-- Text under study --

★ ★ ★ ★ ★ ★ ★

With Uber just days away from going public, a small challenger has raised some funds of its own to take it and the rest of the field on in francophone markets. Heetch, a ride-sharing platform based out of Paris with operations across France and French-speaking Africa, has picked up a Series B of $38 million, at a valuation that we understand to be around $150 million.
Very small potatoes compared to the $90 billion value some have ascribed to its much larger competitor. But the list of Heetch’s investors — a combination of strategic and financial players — speaks to both the untapped opportunity that investors (and founders) think still exists in the wider market, and the fact that many believe that Uber doesn’t address everything and everyone, and there remains room for more companies to approach the need to transport people in different ways. (Indeed, others like Gett, which this week announced a $200 million round, also capitalising on these gaps.)
The round is being led by Cathay Innovation and Total Ventures (the investment arm of the oil and energy giant), with participation from existing shareholders Idinvest Partners, Innov’Allianz, Alven, Felix Capital, and Via-ID, and it brings the total raised to around $70 million (following from previous rounds of $12 million in 2017 and $20 million in 2018). The funding will be used to bring Heetch to more markets — today it is in France, Belgium, Morocco and the Ivory Coast, and the plan is to expand Algeria, Cameroon and Senegal later this year — as well as to continue hiring, particularly engineers in Paris.
It helps, too, that Heetch has had its share of interest from acquirers over the years, including — our sources tell us — an approach from one of the world’s biggest ridesharing platforms. (It was rebuffed on the low price offered.)
Heetch was started in 2013 by Teddy Pellerin and Jacob Matthieu to fill what it saw as a clear gap in the market in Paris: providing rides to 20-somethings back to the outskirts and suburbs of Paris after late nights out in clubs in town — a market that was not being served by other taxi companies, nor by public transport.

★ ★ ★ ★ ★ ★ ★

-- Data to examine --
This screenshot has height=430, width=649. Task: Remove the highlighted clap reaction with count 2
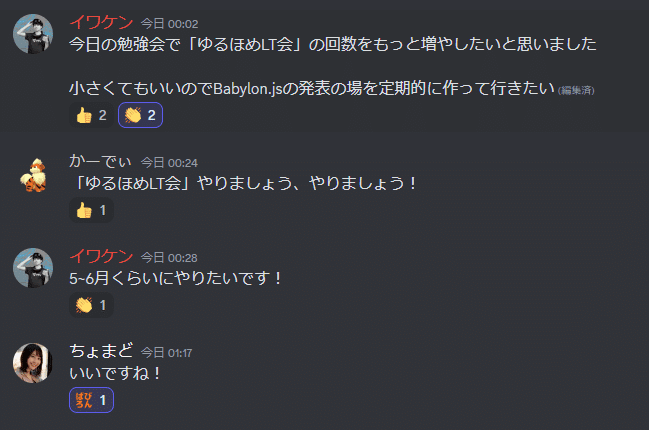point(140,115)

★ ★ ★ ★ ★ ★ ★

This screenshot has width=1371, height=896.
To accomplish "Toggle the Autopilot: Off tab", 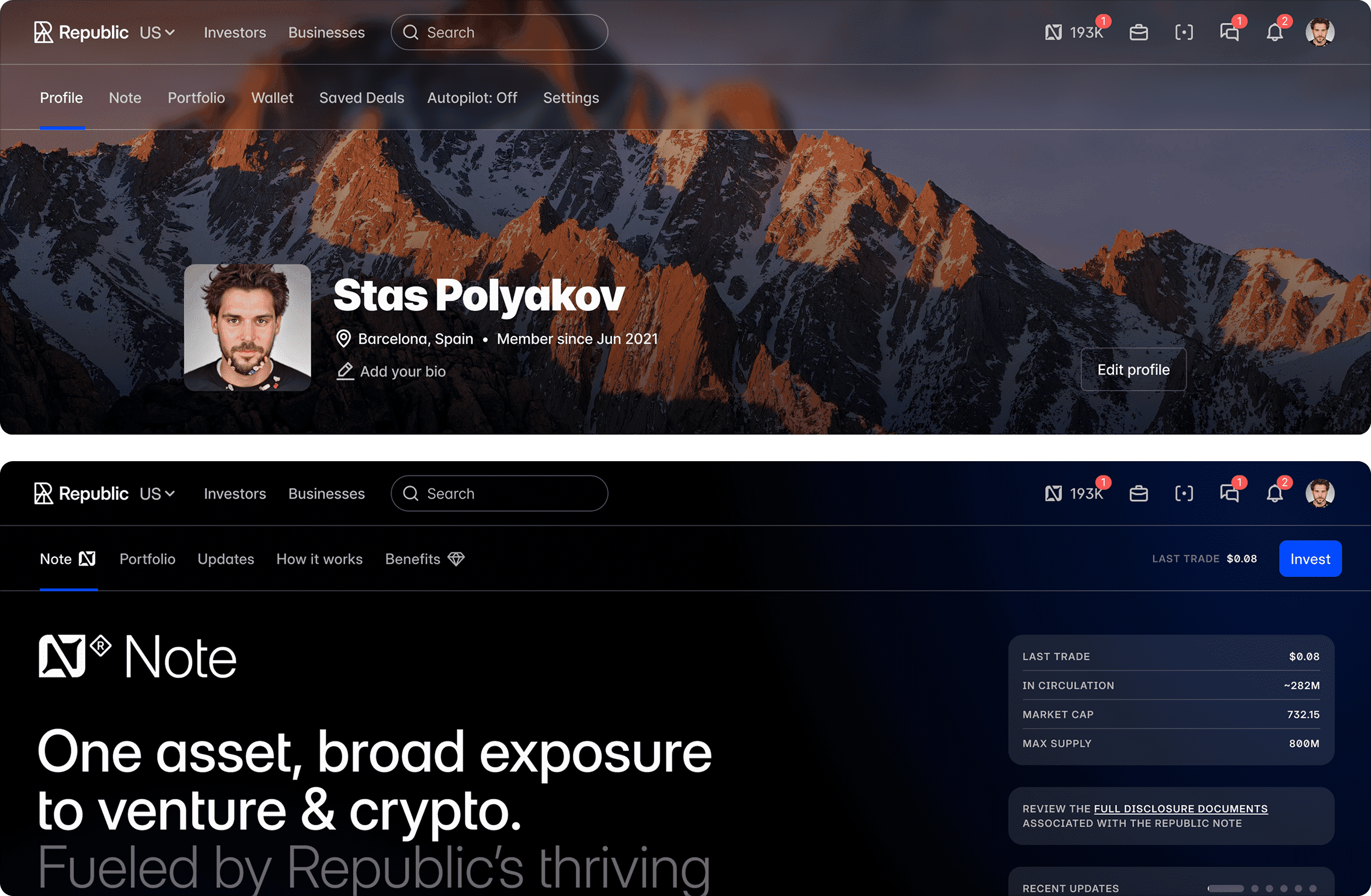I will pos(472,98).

★ ★ ★ ★ ★ ★ ★

Revise the passage of the Heetch funding article starting at "The round is" and ending at "engineers in Paris.", replacing "engineers" with "developers".

-- Response to this exercise --
The round is being led by Cathay Innovation and Total Ventures (the investment arm of the oil and energy giant), with participation from existing shareholders Idinvest Partners, Innov’Allianz, Alven, Felix Capital, and Via-ID, and it brings the total raised to around $70 million (following from previous rounds of $12 million in 2017 and $20 million in 2018). The funding will be used to bring Heetch to more markets — today it is in France, Belgium, Morocco and the Ivory Coast, and the plan is to expand Algeria, Cameroon and Senegal later this year — as well as to continue hiring, particularly developers in Paris.